A bifurcation in international drug markets would exacerbate splits over global drug policy, heightening differences between the interests of hawkish countries in Asia and the Middle East and those of more liberal ones in Europe and Latin America. International drug control would likely climb up the agendas of countries whose populations still relied on plant-based drugs, especially China and Russia. Russia, which is suffering from an opioid epidemic revolving around Afghan heroin, might well continue pressuring the United States to eradicate poppy fields in Afghanistan and even take it upon itself to do so. Moscow would likely view controlling drug supplies as more important than limiting the political capital the Taliban can gain from fighting to protect poppy fields. Already, Russia is courting the Taliban, perceiving the group as a lesser danger in Afghanistan than the Islamic State (also known as ISIS). Washington would be wise to engage Beijing and Moscow to educate them on the mistakes the United States has made in its fight against drugs that they should avoid and the successes they should replicate.
Drug control is becoming an increasingly important aspect of the U.S.-Chinese relationship. In March 2017, China banned the production of four variants of fentanyl, largely in response to engagement from the Obama administration. But the Trump administration has failed to expand that dialogue. It needs to work with China to curb the illegal shipment of fentanyl to the United States and the common practice of producing new, slightly altered drugs to avoid legal restrictions.
Drug control discussions with India—an equally large producer of precursors of illegal drugs and, increasingly, of synthetic ones—are far less advanced. That’s because India remains in profound denial about its part in the global drug trade. It refuses even to acknowledge its role in the supply of illegal precursors, let alone of synthetics, and has failed to adequately crack down on the factories that illegally produce and distribute them. In any event, the production of synthetic drugs won’t remain confined to the developing world. Already, many are made in rich countries, especially in western Europe. If this trend continues, drug-consuming countries, which tend to be wealthy and powerful, may no longer need to pressure producing countries, which tend to be neither, because the problem will have moved closer to home.
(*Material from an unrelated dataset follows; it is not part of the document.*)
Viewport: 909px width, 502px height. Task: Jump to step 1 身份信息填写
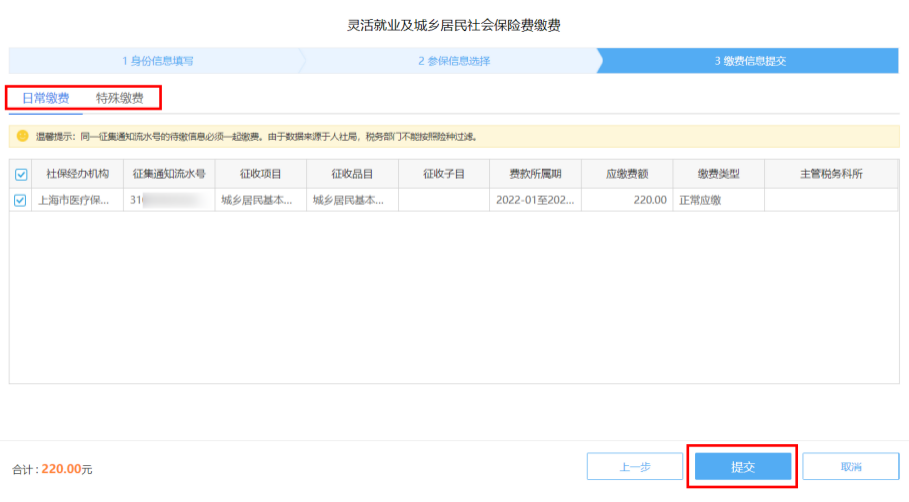[x=158, y=61]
From a foreign policy perspective, although the rise of synthetic opioids presents new dangers, it will give countries opportunities to improve important international relationships. But when it comes to public health, the picture is consistently grim: a burgeoning opioid supply—either of prescription pain medications or of black-market opioids—could create a global pandemic, subjecting millions of people to disabling and potentially lethal addiction. That outcome is still avoidable, but only if the world’s governments stop sleepwalking toward disaster.